▶ **目標 1**
千住フライングオーケストラの記事によると、このプロジェクトは何年から活動しているか。
▶ **目標 2**
千住フライングオーケストラの記事のうち、「空から音がふりそそぐ演奏会…」を含む語句で始まり「き継がれ、実験を続けている。」で終わる部分を、一字も変えずに書き写せ。

▶ **抽出テキスト**
╔══

ニュース

凧やロケットに乗せて、空から音が降ってくる 「千住フライングオーケストラ」の研究発表会に行ってきた

凧をあやつり、音を出す……ってそんな簡単じゃない。

advertisement

 空から音がふりそそぐ演奏会……そんな光景を思い描きながら実験を繰り返している人たちがいる。それが「千住フライングオーケストラ」だ。1月16日に東京・荒川河川敷で行われた「音の出る空飛ぶもの」の実験&研究発表会に行ってきた


快晴のなか揚がる凧

 千住フライングオーケストラとは、NHKドラマ「あまちゃん」の作曲などで知られる音楽家・大友良英さんが中心となって、東京・足立区千住地域にて始まったプロジェクト。“空から音がふりそそぐ演奏会”をめざして2011年より活動し、これまでに「音の出る凧」や「音の出るちょうちん」を開発している。また、六本木アートナイト2013、Maker Faire 2015など、千住を離れた遠征活動も展開している。

 これまで、地上での楽器演奏と凧から出る音を組み合わせた演奏会や、静寂の中に響くノイズ+音の出る提灯を組み合わせたパフォーマンスなど、さまざまな活動を行ってきた。昨年、発起人である大友良英さんからテクニカルディレクター・山元史朗さんへと引き継がれ、実験を続けている。

advertisement

 今回は凧とロケットの実験が行われた。まず凧だが、連凧には1つ1つに鈴がついており、引っ張るとシャンシャンシャン、と音が鳴る。しかし風が弱いため、上空遠くの鈴の音は聞こえない。「音を増幅させる小さいアンプをつけてみるのはどうか」という案が出ていた。また、凧糸の振動をもとに音を共鳴させる実験も行われた。


鈴のついた連凧

 凧だけでなく「音の出るペットボトルロケット」も発表された。ロケットからピューという音が出ていたが、仕組みは簡単。通常のペットボトルロケットの上に空のペットボトルを連結させて、小さな穴を4カ所開けている。そこを空気が通り抜け、音が出ているようだ。穴の開け方によって音色を変え、複数飛ばせば演奏に近づくかもしれない。


音が出るように穴があけてある

 発想の元になっているのは、中国の「笛凧」。大きめの笛を凧にくくりつけて飛ばすと、上空でヒューという音が鳴る。世界の国際凧揚げ大会にも参加する凧愛好家・武田晃男さんを中心に海外の凧のリサーチも行っており、音を鳴らすアイデアのヒントを得ている。


中国の笛凧

 凧を揚げるのは簡単そうに思われるが、“障害物のない開けた場所”、“一定以上の強風”など、さまざまな制約が伴う。「ほかにも、凧どうしが絡まる、糸が切れて電線や想定外の場所に落ちる、などの危険性も考慮にいれないといけないからね」と語るのは、メンバーの一人・遠藤一郎さん。

╚══

▶ **抽出データ**
╔══

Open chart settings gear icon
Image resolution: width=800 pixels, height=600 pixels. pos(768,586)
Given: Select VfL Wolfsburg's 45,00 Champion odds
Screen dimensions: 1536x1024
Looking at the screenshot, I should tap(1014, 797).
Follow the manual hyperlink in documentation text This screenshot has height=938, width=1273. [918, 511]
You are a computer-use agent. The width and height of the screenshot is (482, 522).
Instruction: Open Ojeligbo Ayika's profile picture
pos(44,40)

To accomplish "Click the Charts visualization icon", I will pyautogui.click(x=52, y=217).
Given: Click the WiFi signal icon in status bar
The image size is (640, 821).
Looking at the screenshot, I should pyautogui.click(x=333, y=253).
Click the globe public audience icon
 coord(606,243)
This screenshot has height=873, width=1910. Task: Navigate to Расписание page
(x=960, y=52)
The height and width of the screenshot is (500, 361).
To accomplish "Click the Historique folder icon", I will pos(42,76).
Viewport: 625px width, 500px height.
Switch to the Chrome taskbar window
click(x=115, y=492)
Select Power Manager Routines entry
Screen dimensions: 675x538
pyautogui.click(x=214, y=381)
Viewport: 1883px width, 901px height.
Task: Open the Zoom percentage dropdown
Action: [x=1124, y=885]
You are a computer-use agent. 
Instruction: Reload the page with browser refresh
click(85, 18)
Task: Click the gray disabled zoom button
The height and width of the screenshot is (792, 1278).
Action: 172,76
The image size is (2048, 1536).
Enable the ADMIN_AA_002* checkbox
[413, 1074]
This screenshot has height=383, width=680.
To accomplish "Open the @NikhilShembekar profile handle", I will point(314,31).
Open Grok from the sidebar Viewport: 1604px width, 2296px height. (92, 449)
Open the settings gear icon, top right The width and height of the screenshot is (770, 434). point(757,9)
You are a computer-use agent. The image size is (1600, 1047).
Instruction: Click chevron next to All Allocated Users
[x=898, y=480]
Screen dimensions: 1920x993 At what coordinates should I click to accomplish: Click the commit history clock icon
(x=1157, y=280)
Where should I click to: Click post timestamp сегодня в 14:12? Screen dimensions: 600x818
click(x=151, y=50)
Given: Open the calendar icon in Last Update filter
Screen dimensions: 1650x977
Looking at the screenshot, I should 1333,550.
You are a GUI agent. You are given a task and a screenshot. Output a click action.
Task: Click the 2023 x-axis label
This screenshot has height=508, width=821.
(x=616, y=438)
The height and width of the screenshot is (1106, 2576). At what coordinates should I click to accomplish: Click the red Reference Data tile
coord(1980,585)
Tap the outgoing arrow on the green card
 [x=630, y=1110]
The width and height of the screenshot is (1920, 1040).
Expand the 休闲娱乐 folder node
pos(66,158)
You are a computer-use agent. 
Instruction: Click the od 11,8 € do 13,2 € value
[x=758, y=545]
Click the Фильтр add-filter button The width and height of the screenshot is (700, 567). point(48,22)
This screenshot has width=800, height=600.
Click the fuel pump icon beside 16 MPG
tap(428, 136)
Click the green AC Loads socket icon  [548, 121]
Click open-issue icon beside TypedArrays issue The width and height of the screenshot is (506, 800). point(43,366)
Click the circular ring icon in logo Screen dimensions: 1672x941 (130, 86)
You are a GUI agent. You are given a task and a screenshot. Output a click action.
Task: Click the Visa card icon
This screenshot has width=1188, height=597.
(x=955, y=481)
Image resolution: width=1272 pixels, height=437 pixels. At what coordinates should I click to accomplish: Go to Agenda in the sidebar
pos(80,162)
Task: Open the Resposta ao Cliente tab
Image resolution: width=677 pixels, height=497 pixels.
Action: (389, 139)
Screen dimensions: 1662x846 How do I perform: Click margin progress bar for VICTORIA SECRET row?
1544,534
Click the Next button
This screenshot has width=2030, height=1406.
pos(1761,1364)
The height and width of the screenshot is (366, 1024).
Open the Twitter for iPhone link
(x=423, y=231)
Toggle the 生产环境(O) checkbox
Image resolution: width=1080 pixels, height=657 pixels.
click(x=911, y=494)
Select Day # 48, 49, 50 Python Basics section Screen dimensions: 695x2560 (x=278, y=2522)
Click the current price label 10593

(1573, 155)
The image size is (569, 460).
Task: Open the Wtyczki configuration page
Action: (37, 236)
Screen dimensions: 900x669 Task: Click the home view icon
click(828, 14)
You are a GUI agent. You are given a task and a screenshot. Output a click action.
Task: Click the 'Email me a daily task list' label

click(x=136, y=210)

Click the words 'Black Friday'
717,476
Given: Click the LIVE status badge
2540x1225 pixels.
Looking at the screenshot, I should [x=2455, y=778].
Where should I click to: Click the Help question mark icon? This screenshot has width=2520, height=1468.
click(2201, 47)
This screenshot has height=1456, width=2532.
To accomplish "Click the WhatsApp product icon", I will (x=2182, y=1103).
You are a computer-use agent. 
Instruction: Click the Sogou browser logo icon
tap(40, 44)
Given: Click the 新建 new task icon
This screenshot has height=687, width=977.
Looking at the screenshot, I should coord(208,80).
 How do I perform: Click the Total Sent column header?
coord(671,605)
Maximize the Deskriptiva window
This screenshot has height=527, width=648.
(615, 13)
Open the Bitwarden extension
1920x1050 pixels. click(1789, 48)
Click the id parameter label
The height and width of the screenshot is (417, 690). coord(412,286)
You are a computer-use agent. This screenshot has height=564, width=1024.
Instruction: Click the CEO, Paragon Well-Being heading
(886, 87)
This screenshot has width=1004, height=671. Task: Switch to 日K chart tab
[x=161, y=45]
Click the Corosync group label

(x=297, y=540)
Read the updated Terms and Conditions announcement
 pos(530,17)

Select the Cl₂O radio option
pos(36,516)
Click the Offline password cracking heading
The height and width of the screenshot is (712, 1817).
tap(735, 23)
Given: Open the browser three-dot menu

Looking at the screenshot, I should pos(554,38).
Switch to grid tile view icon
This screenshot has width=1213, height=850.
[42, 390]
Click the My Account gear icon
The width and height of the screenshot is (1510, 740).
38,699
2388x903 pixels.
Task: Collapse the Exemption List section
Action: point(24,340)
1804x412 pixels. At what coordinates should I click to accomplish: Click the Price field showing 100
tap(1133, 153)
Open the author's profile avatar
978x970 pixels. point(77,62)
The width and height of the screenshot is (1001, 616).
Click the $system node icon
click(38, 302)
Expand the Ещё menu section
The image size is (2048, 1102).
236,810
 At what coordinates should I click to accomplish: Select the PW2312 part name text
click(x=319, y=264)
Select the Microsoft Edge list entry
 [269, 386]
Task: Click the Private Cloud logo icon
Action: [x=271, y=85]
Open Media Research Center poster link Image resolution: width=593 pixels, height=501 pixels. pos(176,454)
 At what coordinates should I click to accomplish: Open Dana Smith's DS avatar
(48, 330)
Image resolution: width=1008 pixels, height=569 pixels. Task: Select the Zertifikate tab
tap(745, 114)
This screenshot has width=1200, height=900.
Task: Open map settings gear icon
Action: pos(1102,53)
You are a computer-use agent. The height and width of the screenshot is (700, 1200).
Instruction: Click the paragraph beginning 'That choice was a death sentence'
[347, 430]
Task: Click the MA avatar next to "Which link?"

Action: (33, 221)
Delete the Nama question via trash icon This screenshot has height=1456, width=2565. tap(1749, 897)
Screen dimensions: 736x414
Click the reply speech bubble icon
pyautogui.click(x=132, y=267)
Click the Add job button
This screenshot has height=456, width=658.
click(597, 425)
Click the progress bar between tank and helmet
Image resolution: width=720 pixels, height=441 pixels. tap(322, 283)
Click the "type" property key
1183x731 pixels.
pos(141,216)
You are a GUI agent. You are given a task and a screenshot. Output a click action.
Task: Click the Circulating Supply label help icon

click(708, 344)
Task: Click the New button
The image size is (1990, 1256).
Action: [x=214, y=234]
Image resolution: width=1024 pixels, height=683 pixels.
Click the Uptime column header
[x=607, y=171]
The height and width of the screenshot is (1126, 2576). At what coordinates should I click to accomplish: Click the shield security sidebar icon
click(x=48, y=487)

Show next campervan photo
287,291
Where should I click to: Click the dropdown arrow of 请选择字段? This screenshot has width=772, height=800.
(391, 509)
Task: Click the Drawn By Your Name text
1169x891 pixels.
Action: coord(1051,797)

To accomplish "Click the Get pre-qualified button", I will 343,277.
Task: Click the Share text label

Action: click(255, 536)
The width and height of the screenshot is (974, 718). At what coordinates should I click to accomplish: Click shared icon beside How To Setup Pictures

╚══

▶ **解答 1**
2011年から活動している。

▶ **解答 2**
空から音がふりそそぐ演奏会……そんな光景を思い描きながら実験を繰り返している人たちがいる。それが「千住フライングオーケストラ」だ。1月16日に東京・荒川河川敷で行われた「音の出る空飛ぶもの」の実験&研究発表会に行ってきた


快晴のなか揚がる凧

 千住フライングオーケストラとは、NHKドラマ「あまちゃん」の作曲などで知られる音楽家・大友良英さんが中心となって、東京・足立区千住地域にて始まったプロジェクト。“空から音がふりそそぐ演奏会”をめざして2011年より活動し、これまでに「音の出る凧」や「音の出るちょうちん」を開発している。また、六本木アートナイト2013、Maker Faire 2015など、千住を離れた遠征活動も展開している。

 これまで、地上での楽器演奏と凧から出る音を組み合わせた演奏会や、静寂の中に響くノイズ+音の出る提灯を組み合わせたパフォーマンスなど、さまざまな活動を行ってきた。昨年、発起人である大友良英さんからテクニカルディレクター・山元史朗さんへと引き継がれ、実験を続けている。